> **Exercise inputs**:
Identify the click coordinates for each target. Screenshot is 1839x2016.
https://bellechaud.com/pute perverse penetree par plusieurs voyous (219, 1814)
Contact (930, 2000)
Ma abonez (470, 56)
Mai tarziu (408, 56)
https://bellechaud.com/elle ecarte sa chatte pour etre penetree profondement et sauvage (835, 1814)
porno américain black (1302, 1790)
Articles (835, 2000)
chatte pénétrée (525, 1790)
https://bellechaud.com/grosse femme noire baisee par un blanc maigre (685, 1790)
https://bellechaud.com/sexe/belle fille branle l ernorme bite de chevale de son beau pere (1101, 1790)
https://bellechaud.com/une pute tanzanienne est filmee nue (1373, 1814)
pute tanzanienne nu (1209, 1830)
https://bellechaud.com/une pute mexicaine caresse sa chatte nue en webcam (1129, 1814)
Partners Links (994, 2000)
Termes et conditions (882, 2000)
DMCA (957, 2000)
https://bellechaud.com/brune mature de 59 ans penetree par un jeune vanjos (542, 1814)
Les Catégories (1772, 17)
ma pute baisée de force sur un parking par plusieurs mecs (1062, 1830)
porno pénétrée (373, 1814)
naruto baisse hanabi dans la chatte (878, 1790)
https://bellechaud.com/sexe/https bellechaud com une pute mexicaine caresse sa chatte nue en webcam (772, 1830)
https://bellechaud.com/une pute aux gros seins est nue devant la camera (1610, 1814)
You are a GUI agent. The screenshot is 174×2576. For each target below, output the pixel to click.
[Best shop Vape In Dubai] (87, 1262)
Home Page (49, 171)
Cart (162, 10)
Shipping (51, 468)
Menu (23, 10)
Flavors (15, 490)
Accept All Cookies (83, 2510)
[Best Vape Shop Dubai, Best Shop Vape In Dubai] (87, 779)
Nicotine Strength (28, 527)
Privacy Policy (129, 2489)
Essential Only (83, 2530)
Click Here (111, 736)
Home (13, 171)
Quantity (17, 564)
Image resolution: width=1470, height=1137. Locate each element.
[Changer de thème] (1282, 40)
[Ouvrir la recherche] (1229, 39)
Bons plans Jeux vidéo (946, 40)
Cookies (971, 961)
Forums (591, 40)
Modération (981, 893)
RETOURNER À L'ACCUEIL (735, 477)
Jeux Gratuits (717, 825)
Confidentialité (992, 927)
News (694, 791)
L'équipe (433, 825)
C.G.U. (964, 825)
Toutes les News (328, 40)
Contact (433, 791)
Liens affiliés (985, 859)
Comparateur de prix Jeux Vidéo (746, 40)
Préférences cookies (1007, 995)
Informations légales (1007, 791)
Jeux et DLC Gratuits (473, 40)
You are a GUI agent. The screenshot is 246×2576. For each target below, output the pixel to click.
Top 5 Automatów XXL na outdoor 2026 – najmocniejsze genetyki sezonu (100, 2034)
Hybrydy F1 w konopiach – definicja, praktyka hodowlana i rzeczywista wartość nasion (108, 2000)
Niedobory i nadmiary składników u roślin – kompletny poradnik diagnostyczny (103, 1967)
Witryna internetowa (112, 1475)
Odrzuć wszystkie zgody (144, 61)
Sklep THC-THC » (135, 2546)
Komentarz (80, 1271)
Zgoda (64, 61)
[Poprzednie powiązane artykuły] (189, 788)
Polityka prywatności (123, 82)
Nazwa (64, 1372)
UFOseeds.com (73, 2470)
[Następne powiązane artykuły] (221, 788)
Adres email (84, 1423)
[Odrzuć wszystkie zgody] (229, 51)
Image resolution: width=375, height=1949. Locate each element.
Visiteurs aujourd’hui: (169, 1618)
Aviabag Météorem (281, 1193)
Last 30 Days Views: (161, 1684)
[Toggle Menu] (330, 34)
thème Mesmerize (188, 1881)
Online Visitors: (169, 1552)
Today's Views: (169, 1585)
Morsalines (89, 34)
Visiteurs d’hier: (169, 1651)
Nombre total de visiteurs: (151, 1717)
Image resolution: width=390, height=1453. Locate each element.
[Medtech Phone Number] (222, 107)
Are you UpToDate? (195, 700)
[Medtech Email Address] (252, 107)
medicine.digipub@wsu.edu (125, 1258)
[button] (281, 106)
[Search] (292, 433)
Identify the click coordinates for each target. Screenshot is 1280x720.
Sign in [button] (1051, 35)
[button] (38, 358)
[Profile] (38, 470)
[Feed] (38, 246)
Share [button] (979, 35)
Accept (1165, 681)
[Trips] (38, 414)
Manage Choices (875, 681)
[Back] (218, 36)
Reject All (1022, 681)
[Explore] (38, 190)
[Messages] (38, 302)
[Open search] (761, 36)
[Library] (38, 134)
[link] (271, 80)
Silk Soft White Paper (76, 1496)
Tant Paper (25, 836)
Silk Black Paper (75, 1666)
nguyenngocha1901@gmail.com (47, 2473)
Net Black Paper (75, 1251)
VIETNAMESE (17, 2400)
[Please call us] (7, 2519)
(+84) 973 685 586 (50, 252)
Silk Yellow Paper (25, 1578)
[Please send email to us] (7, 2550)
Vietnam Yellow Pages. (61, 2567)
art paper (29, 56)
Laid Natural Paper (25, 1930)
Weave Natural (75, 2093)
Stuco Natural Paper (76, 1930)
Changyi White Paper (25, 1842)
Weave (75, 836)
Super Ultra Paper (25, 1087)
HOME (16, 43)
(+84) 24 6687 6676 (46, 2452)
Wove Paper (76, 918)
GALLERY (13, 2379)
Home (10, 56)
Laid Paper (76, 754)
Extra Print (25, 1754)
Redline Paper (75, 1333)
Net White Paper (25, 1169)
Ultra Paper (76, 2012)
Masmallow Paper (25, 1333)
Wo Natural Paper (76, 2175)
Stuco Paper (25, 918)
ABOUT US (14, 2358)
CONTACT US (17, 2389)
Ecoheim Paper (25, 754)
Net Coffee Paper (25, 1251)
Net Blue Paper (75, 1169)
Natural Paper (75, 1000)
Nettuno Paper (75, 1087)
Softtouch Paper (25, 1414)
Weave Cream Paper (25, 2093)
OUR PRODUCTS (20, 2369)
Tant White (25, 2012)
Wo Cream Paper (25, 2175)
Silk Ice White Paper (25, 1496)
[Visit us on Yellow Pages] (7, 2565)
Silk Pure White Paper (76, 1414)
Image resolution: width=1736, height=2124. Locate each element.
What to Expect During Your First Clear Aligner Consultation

> **Required work**:
Everything in the listing must be reproduced exactly; please include every line.

> **Task response**:
Identify the click coordinates for each target. Screenshot is 1839x2016.
https://bellechaud.com/pute perverse penetree par plusieurs voyous (219, 1814)
Contact (930, 2000)
Ma abonez (470, 56)
Mai tarziu (408, 56)
https://bellechaud.com/elle ecarte sa chatte pour etre penetree profondement et sauvage (835, 1814)
porno américain black (1302, 1790)
Articles (835, 2000)
chatte pénétrée (525, 1790)
https://bellechaud.com/grosse femme noire baisee par un blanc maigre (685, 1790)
https://bellechaud.com/sexe/belle fille branle l ernorme bite de chevale de son beau pere (1101, 1790)
https://bellechaud.com/une pute tanzanienne est filmee nue (1373, 1814)
pute tanzanienne nu (1209, 1830)
https://bellechaud.com/une pute mexicaine caresse sa chatte nue en webcam (1129, 1814)
Partners Links (994, 2000)
Termes et conditions (882, 2000)
DMCA (957, 2000)
https://bellechaud.com/brune mature de 59 ans penetree par un jeune vanjos (542, 1814)
Les Catégories (1772, 17)
ma pute baisée de force sur un parking par plusieurs mecs (1062, 1830)
porno pénétrée (373, 1814)
naruto baisse hanabi dans la chatte (878, 1790)
https://bellechaud.com/sexe/https bellechaud com une pute mexicaine caresse sa chatte nue en webcam (772, 1830)
https://bellechaud.com/une pute aux gros seins est nue devant la camera (1610, 1814)
You are a GUI agent. The screenshot is 174×2576. For each target below, output the pixel to click.
[Best shop Vape In Dubai] (87, 1262)
Home Page (49, 171)
Cart (162, 10)
Shipping (51, 468)
Menu (23, 10)
Flavors (15, 490)
Accept All Cookies (83, 2510)
[Best Vape Shop Dubai, Best Shop Vape In Dubai] (87, 779)
Nicotine Strength (28, 527)
Privacy Policy (129, 2489)
Essential Only (83, 2530)
Click Here (111, 736)
Home (13, 171)
Quantity (17, 564)
Image resolution: width=1470, height=1137. Locate each element.
[Changer de thème] (1282, 40)
[Ouvrir la recherche] (1229, 39)
Bons plans Jeux vidéo (946, 40)
Cookies (971, 961)
Forums (591, 40)
Modération (981, 893)
RETOURNER À L'ACCUEIL (735, 477)
Jeux Gratuits (717, 825)
Confidentialité (992, 927)
News (694, 791)
L'équipe (433, 825)
C.G.U. (964, 825)
Toutes les News (328, 40)
Contact (433, 791)
Liens affiliés (985, 859)
Comparateur de prix Jeux Vidéo (746, 40)
Préférences cookies (1007, 995)
Informations légales (1007, 791)
Jeux et DLC Gratuits (473, 40)
You are a GUI agent. The screenshot is 246×2576. For each target below, output the pixel to click.
Top 5 Automatów XXL na outdoor 2026 – najmocniejsze genetyki sezonu (100, 2034)
Hybrydy F1 w konopiach – definicja, praktyka hodowlana i rzeczywista wartość nasion (108, 2000)
Niedobory i nadmiary składników u roślin – kompletny poradnik diagnostyczny (103, 1967)
Witryna internetowa (112, 1475)
Odrzuć wszystkie zgody (144, 61)
Sklep THC-THC » (135, 2546)
Komentarz (80, 1271)
Zgoda (64, 61)
[Poprzednie powiązane artykuły] (189, 788)
Polityka prywatności (123, 82)
Nazwa (64, 1372)
UFOseeds.com (73, 2470)
[Następne powiązane artykuły] (221, 788)
Adres email (84, 1423)
[Odrzuć wszystkie zgody] (229, 51)
Image resolution: width=375, height=1949. Locate each element.
Visiteurs aujourd’hui: (169, 1618)
Aviabag Météorem (281, 1193)
Last 30 Days Views: (161, 1684)
[Toggle Menu] (330, 34)
thème Mesmerize (188, 1881)
Online Visitors: (169, 1552)
Today's Views: (169, 1585)
Morsalines (89, 34)
Visiteurs d’hier: (169, 1651)
Nombre total de visiteurs: (151, 1717)
Image resolution: width=390, height=1453. Locate each element.
[Medtech Phone Number] (222, 107)
Are you UpToDate? (195, 700)
[Medtech Email Address] (252, 107)
medicine.digipub@wsu.edu (125, 1258)
[button] (281, 106)
[Search] (292, 433)
Identify the click coordinates for each target. Screenshot is 1280x720.
Sign in [button] (1051, 35)
[button] (38, 358)
[Profile] (38, 470)
[Feed] (38, 246)
Share [button] (979, 35)
Accept (1165, 681)
[Trips] (38, 414)
Manage Choices (875, 681)
[Back] (218, 36)
Reject All (1022, 681)
[Explore] (38, 190)
[Messages] (38, 302)
[Open search] (761, 36)
[Library] (38, 134)
[link] (271, 80)
Silk Soft White Paper (76, 1496)
Tant Paper (25, 836)
Silk Black Paper (75, 1666)
nguyenngocha1901@gmail.com (47, 2473)
Net Black Paper (75, 1251)
VIETNAMESE (17, 2400)
[Please call us] (7, 2519)
(+84) 973 685 586 (50, 252)
Silk Yellow Paper (25, 1578)
[Please send email to us] (7, 2550)
Vietnam Yellow Pages. (61, 2567)
art paper (29, 56)
Laid Natural Paper (25, 1930)
Weave Natural (75, 2093)
Stuco Natural Paper (76, 1930)
Changyi White Paper (25, 1842)
Weave (75, 836)
Super Ultra Paper (25, 1087)
HOME (16, 43)
(+84) 24 6687 6676 (46, 2452)
Wove Paper (76, 918)
GALLERY (13, 2379)
Home (10, 56)
Laid Paper (76, 754)
Extra Print (25, 1754)
Redline Paper (75, 1333)
Net White Paper (25, 1169)
Ultra Paper (76, 2012)
Masmallow Paper (25, 1333)
Wo Natural Paper (76, 2175)
Stuco Paper (25, 918)
ABOUT US (14, 2358)
CONTACT US (17, 2389)
Ecoheim Paper (25, 754)
Net Coffee Paper (25, 1251)
Net Blue Paper (75, 1169)
Natural Paper (75, 1000)
Nettuno Paper (75, 1087)
Softtouch Paper (25, 1414)
Weave Cream Paper (25, 2093)
OUR PRODUCTS (20, 2369)
Tant White (25, 2012)
Wo Cream Paper (25, 2175)
Silk Ice White Paper (25, 1496)
[Visit us on Yellow Pages] (7, 2565)
Silk Pure White Paper (76, 1414)
Image resolution: width=1736, height=2124. Locate each element.
What to Expect During Your First Clear Aligner Consultation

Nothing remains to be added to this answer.